§ DO THIS
Copy out the records starting at the line that contains "The height and" and ending at the line that contains "click(x=165, y=118)", character for character.

§ RECORD EXCERPTS

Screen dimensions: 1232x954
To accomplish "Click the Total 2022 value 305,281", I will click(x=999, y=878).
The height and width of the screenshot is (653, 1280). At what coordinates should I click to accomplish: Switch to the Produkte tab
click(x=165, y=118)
==
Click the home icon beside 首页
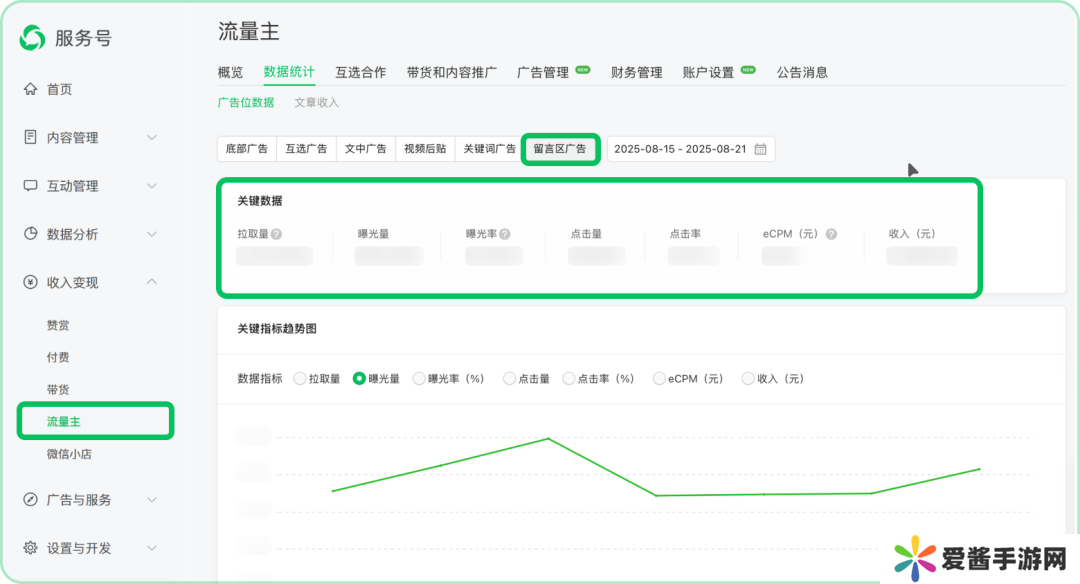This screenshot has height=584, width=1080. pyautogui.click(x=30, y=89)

§ RIGHT ANSWER
The height and width of the screenshot is (653, 1280). At what coordinates should I click to accomplish: Switch to the Produkte tab
click(x=165, y=118)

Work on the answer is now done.